A 19-year-old female patient with no history of heart disease was admitted to the hospital with fatigue, fever, and a rash on the hands and feet. The laboratory tests revealed white blood cells count of 13.4×103/uL and a C-reaktive protein 113 mg/L. The patient was referred to the cardiology department to determine the cause of fever. Osler nodules and janeway lesions were observed on the patient’s hands and feet; the fingers were cyanotic due to peripheral embolisms (PE) (Fig. 1a, 1b). Complete atrioventricular block with junctional escape rhythm, which is a very rare electrocardiographic finding, was observed (Fig. 1c). Transthorasic ecocardiography showed an approximately 14-mm-long vegetation on the anterior mitral leaflet (Fig.1d). Transesophageal echocardiography showed a 15-mm-long fibrillary like vegetation on the A-3 mitral scallop (Fig. 2a, 2b). Moderate mitral regurgitation (Fig. 2c) and bicuspid aortic valve were also noted (Fig. 2d). A preliminary diagnosis of infective endocarditis (IE) was made based on the results of blood culture reports; antibiotic treatment was initiated. Blood cultures were positive for Methicillin-sensitive Staphylococcus aureus.
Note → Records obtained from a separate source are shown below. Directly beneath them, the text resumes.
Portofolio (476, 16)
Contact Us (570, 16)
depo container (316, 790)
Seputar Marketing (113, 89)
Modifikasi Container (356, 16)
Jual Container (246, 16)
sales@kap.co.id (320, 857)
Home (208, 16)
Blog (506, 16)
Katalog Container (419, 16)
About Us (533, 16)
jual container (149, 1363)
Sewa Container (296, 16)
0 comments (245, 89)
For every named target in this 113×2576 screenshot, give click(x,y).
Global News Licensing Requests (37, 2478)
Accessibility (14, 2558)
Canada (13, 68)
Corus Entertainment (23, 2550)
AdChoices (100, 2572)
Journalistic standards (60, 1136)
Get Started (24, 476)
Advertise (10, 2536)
The patient was transferred for surgery due to rapid progression, large vegetation, and PE. Bioprosthesis mitral valve replacement was performed; however, the patient died due to prosthetic valve dehiscence and pulmonary edema 10 days after discharge.
Figure 1.
(a) On the left hand, Osler nodules (red arrow) and janeway lesions (black arrow) along with cyanosis in the fingers. (b) Osler nodules (red arrow) and janeway lesions (black arrow) on the foot. (c) Complete atrioventricular block with junctional escape rhythm on electrocardiography. (d) Mobile and fibrillary like vegetation seen on the anterior leaflet of mitral valve on transthoracic echocardiography (white arrow)
Figure 2.
Transesophageal echocardiography. (a) 130 degree long axis view, fibrillary like vegetation seen on the anterior leaflet of the mitral valve with 15 mm diameter (white arrow). (b) Vegetation is seen on the A3 scallop of mitral valve in 3D images (black arrow). (c) 145-degree long axis view of moderate mitral valve regurgitation. (d) 45-degree short axis view of the bicuspid aortic valve
IE is a disease that should be diagnosed rapidly and evaluated with a multidisciplinary approach. Early surgery should be considered in patients at high risk for PE and effective antibiotic therapy should be initiated immediately. Additionally, the patients should be closely monitored hemodynamically for arrhythmias, such as atrioventricular block.